─── Dataset records

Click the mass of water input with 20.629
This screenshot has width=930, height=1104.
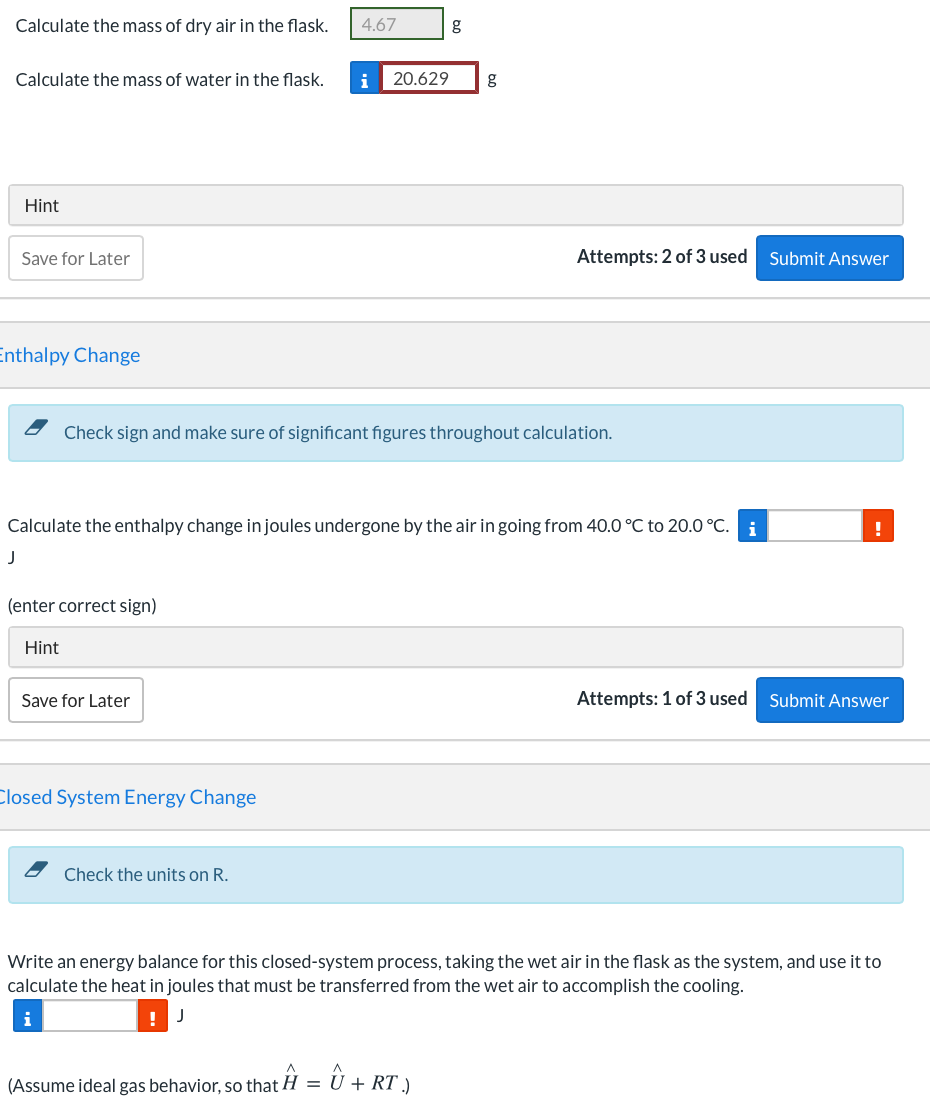point(429,78)
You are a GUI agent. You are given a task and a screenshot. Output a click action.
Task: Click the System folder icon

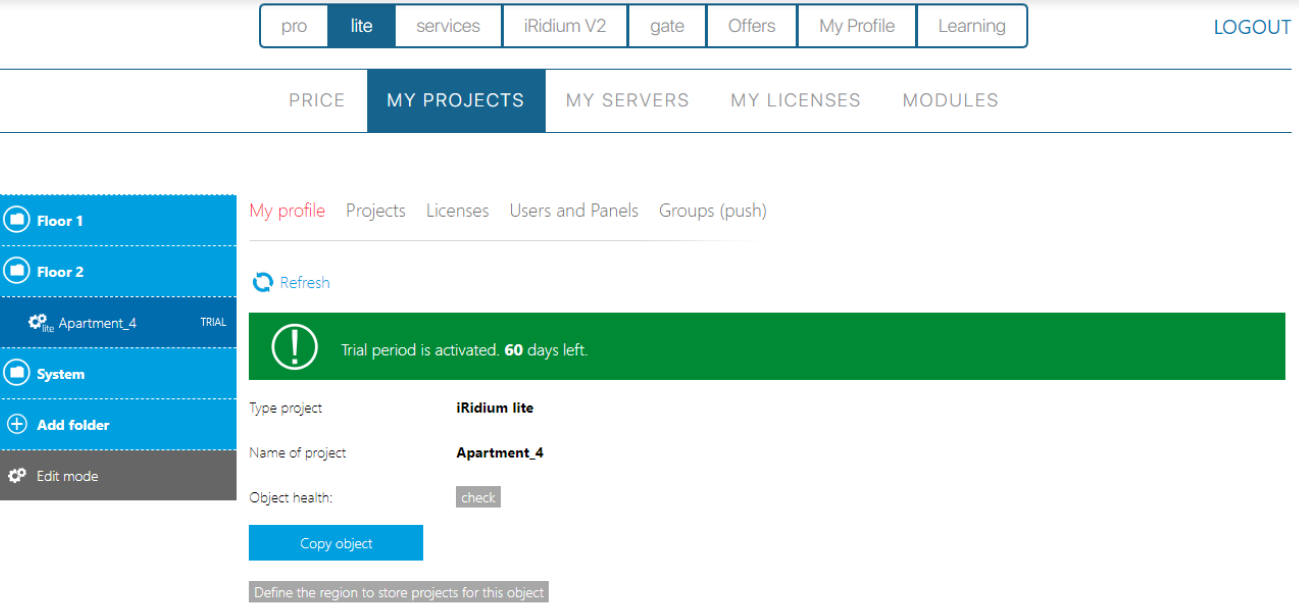coord(17,373)
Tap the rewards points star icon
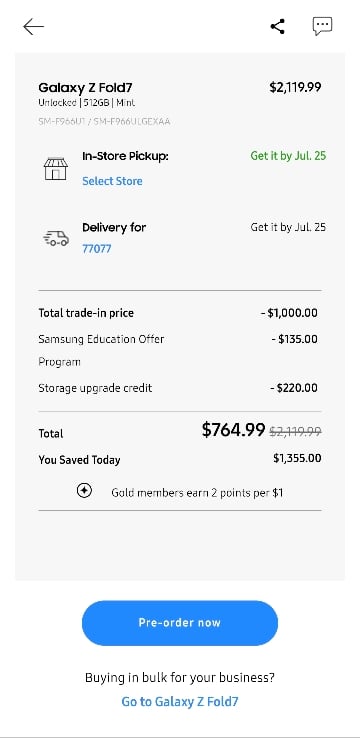 point(84,491)
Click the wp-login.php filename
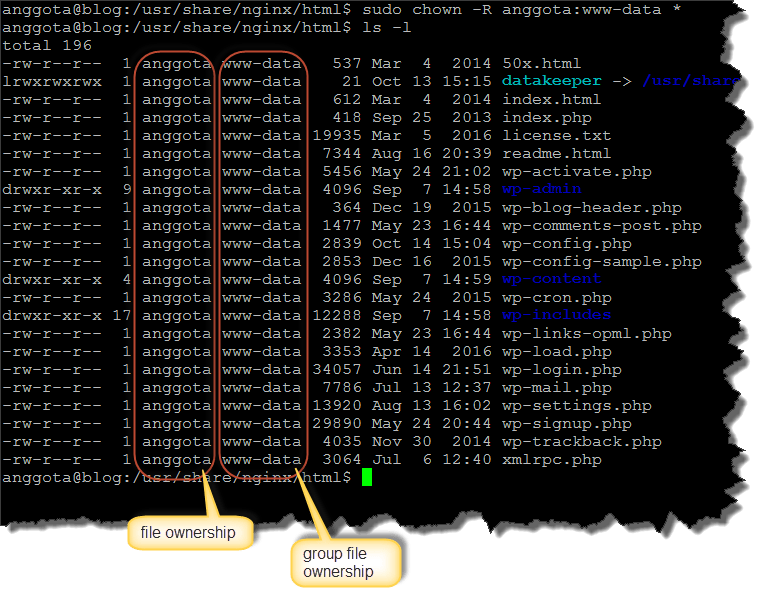Viewport: 768px width, 595px height. click(x=561, y=370)
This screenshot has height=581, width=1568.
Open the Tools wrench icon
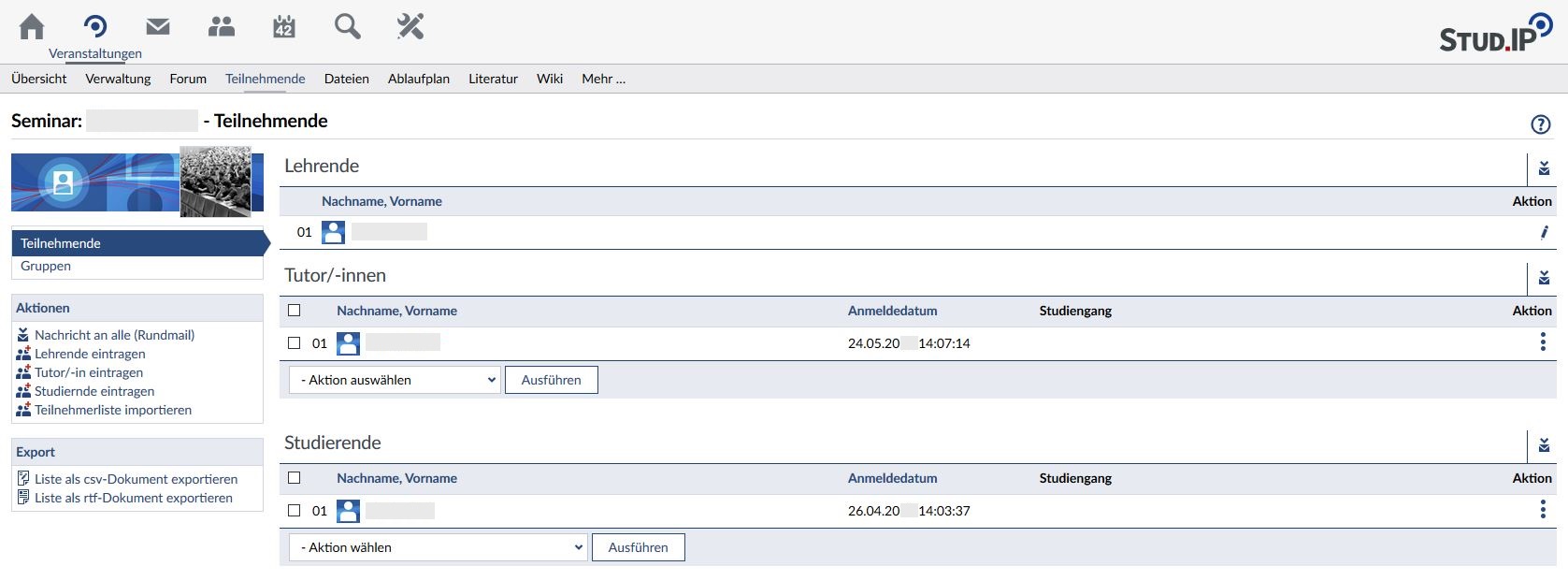[410, 27]
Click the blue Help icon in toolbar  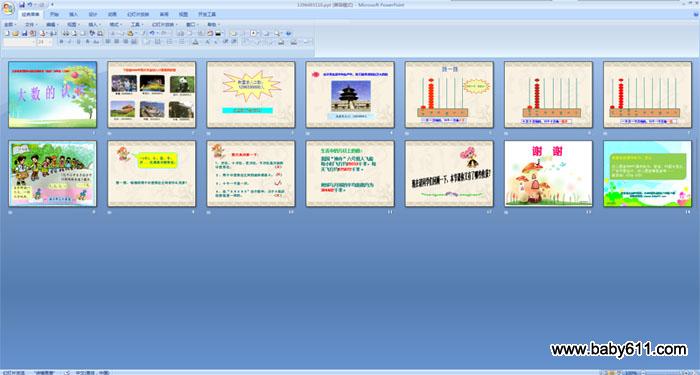288,33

──────

* [Prompt]: After locating the line containing "This screenshot has width=930, height=1104." in the entries above, return it and every line after it exactly, ending at the line containing "This screenshot has height=581, width=1568.", without pictures.

* [Answer area]:
This screenshot has width=930, height=1104.
point(429,78)
You are a GUI agent. You are given a task and a screenshot. Output a click action.
Task: Click the System folder icon

coord(17,373)
Tap the rewards points star icon
 point(84,491)
Click the wp-login.php filename
Viewport: 768px width, 595px height. click(x=561, y=370)
This screenshot has height=581, width=1568.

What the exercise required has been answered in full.